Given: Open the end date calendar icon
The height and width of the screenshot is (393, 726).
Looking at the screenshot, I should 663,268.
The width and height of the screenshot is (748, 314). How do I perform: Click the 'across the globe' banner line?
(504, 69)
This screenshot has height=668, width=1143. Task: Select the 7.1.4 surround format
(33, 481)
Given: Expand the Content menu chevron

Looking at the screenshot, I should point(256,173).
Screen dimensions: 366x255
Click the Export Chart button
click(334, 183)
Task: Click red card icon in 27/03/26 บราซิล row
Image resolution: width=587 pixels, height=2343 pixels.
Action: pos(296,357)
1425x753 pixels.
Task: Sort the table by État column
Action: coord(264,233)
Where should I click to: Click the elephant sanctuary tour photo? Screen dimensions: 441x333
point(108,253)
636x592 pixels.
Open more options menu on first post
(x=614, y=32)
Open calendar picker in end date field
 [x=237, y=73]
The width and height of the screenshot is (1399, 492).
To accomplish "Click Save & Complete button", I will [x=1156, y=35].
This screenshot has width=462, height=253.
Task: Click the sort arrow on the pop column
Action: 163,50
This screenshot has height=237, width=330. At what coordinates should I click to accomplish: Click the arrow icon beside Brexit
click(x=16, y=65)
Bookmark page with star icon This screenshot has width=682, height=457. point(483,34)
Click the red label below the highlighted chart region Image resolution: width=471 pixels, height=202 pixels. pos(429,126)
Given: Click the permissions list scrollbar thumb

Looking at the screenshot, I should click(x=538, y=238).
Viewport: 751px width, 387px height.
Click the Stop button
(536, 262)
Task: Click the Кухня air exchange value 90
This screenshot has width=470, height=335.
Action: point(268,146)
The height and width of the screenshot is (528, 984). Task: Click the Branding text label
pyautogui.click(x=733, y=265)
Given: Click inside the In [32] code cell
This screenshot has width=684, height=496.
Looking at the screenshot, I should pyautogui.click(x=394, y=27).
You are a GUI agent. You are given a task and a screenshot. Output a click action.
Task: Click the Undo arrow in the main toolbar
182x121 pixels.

-- Exercise objective --
Reproduce exactly the section above that begins at the line containing "This screenshot has width=470, height=335." and ends at the line containing "Given: Click inside the In [32] code cell", leaving out all other lines.

-- Finished task --
This screenshot has width=470, height=335.
Action: point(268,146)
The height and width of the screenshot is (528, 984). Task: Click the Branding text label
pyautogui.click(x=733, y=265)
Given: Click inside the In [32] code cell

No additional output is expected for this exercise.